== Data to use ==
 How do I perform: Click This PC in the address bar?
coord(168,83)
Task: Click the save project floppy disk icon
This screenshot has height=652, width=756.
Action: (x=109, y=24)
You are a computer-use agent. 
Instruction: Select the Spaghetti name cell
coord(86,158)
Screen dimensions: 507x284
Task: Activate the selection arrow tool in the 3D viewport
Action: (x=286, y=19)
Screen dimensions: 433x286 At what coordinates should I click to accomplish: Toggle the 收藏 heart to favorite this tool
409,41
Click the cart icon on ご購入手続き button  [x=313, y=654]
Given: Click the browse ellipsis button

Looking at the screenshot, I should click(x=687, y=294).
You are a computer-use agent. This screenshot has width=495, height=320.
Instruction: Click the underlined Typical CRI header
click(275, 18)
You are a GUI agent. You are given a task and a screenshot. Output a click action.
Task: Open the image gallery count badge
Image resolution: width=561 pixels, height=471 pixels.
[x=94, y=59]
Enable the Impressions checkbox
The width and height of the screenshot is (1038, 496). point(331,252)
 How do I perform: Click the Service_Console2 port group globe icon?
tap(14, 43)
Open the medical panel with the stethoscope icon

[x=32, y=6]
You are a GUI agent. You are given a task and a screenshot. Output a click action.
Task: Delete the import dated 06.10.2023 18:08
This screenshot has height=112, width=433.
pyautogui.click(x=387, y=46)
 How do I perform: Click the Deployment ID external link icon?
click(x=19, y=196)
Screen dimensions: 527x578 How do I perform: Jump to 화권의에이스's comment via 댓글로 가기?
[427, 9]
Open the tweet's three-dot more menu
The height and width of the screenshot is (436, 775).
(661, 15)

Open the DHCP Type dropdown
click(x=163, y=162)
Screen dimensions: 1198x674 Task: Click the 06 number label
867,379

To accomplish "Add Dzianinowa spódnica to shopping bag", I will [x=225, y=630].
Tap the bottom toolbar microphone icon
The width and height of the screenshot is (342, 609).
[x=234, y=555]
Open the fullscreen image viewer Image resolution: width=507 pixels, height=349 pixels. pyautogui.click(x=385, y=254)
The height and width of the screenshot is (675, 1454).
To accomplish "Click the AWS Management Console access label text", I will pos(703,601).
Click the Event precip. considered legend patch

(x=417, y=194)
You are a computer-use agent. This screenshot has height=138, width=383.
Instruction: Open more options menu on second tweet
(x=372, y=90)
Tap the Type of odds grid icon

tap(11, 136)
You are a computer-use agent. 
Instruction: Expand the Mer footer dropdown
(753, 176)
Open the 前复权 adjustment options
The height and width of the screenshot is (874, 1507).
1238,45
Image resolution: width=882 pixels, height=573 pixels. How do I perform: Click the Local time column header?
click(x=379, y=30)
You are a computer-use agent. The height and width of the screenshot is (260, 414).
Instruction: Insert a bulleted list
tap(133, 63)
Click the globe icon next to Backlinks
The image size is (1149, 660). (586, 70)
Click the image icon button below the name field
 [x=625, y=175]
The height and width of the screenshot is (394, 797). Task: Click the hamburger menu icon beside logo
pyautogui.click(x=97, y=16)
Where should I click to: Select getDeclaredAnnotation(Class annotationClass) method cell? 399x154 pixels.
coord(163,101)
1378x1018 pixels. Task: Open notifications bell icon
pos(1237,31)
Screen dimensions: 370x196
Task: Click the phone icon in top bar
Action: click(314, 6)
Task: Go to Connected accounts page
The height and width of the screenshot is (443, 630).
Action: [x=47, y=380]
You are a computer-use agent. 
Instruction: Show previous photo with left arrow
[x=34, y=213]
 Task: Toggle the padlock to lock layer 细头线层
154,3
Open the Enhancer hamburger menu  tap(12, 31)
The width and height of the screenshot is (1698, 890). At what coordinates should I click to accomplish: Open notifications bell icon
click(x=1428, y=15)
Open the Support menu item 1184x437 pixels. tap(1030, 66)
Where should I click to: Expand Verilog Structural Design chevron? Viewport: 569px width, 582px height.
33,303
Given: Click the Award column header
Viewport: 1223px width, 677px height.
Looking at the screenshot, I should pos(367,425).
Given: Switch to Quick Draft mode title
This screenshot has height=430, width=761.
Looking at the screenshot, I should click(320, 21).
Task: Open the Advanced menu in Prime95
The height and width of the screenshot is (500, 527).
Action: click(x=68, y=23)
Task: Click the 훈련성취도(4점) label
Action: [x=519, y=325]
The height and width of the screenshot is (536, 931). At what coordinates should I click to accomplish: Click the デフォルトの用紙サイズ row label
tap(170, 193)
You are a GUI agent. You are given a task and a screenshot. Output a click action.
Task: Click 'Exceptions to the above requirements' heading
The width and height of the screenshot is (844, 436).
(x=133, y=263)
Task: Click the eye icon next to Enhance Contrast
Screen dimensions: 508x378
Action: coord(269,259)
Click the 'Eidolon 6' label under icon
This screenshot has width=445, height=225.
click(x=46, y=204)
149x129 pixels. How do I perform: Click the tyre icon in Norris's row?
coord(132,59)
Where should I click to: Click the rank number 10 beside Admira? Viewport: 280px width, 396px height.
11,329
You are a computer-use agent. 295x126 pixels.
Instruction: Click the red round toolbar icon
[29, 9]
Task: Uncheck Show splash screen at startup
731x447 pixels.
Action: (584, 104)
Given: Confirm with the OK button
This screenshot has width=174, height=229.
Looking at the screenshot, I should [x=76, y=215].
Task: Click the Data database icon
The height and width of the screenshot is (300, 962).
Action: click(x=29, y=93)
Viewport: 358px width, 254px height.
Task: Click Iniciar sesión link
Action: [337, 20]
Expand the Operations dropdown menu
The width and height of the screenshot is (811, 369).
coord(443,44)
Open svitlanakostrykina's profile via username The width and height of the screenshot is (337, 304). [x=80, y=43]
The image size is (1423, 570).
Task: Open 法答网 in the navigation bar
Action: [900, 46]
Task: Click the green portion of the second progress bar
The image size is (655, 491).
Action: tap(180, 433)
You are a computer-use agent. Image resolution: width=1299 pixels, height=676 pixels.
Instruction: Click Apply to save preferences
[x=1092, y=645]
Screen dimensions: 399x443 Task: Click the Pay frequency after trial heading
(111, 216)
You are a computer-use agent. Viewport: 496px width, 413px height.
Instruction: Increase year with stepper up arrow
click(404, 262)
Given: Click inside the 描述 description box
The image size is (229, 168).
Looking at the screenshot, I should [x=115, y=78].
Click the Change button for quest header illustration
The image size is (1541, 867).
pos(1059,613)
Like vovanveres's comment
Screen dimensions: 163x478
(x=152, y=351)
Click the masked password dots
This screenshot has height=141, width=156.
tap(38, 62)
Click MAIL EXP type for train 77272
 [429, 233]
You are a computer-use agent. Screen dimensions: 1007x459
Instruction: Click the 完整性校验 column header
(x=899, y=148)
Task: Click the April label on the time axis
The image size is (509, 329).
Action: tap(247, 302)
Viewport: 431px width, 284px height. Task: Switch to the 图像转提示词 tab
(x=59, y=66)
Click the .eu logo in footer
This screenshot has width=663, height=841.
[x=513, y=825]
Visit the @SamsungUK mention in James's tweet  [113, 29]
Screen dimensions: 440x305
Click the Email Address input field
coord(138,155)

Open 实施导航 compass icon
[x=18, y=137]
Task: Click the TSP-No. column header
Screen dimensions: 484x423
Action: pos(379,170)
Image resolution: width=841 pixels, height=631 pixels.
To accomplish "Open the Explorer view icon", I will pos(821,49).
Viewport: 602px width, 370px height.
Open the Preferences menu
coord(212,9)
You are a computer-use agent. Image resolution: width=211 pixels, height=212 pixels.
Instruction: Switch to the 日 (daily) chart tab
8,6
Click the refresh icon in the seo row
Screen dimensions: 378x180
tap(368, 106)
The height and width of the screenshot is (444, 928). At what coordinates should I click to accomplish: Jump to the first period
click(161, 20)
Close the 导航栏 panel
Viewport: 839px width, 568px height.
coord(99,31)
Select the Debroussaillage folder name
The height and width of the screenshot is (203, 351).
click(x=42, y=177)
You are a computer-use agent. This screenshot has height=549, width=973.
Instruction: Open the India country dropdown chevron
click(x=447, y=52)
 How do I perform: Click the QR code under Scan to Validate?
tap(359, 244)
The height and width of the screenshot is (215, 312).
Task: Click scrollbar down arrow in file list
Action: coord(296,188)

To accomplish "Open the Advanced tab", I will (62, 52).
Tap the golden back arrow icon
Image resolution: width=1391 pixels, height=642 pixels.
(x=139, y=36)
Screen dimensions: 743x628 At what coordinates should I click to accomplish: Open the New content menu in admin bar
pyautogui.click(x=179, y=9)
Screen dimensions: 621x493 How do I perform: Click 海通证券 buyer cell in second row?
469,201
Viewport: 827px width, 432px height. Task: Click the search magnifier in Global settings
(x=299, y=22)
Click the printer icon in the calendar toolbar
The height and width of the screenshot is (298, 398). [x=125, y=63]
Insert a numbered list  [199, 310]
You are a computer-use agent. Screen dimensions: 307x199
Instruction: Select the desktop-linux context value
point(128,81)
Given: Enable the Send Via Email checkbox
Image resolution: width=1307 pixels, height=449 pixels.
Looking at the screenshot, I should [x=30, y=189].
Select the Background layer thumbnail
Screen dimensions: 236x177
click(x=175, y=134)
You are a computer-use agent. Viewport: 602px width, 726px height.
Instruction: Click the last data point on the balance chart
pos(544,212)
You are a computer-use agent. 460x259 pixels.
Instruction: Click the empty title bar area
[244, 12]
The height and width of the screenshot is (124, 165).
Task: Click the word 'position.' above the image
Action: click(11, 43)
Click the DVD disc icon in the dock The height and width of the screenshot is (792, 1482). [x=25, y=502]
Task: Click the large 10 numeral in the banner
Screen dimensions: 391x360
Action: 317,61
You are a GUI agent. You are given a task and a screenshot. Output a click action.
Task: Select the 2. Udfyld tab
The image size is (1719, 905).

== Task to complete ==
Retype the portion of the data above that starts on the line with "You are a computer-use agent. Image resolution: width=211" and finishes on the line with "Given: Enable the Send Via Email checkbox", including both of those lines.

== The answer ==
You are a computer-use agent. Image resolution: width=211 pixels, height=212 pixels.
Instruction: Switch to the 日 (daily) chart tab
8,6
Click the refresh icon in the seo row
Screen dimensions: 378x180
tap(368, 106)
The height and width of the screenshot is (444, 928). At what coordinates should I click to accomplish: Jump to the first period
click(161, 20)
Close the 导航栏 panel
Viewport: 839px width, 568px height.
coord(99,31)
Select the Debroussaillage folder name
The height and width of the screenshot is (203, 351).
click(x=42, y=177)
You are a computer-use agent. This screenshot has height=549, width=973.
Instruction: Open the India country dropdown chevron
click(x=447, y=52)
 How do I perform: Click the QR code under Scan to Validate?
tap(359, 244)
The height and width of the screenshot is (215, 312).
Task: Click scrollbar down arrow in file list
Action: coord(296,188)

To accomplish "Open the Advanced tab", I will (62, 52).
Tap the golden back arrow icon
Image resolution: width=1391 pixels, height=642 pixels.
(x=139, y=36)
Screen dimensions: 743x628 At what coordinates should I click to accomplish: Open the New content menu in admin bar
pyautogui.click(x=179, y=9)
Screen dimensions: 621x493 How do I perform: Click 海通证券 buyer cell in second row?
469,201
Viewport: 827px width, 432px height. Task: Click the search magnifier in Global settings
(x=299, y=22)
Click the printer icon in the calendar toolbar
The height and width of the screenshot is (298, 398). [x=125, y=63]
Insert a numbered list  [199, 310]
You are a computer-use agent. Screen dimensions: 307x199
Instruction: Select the desktop-linux context value
point(128,81)
Given: Enable the Send Via Email checkbox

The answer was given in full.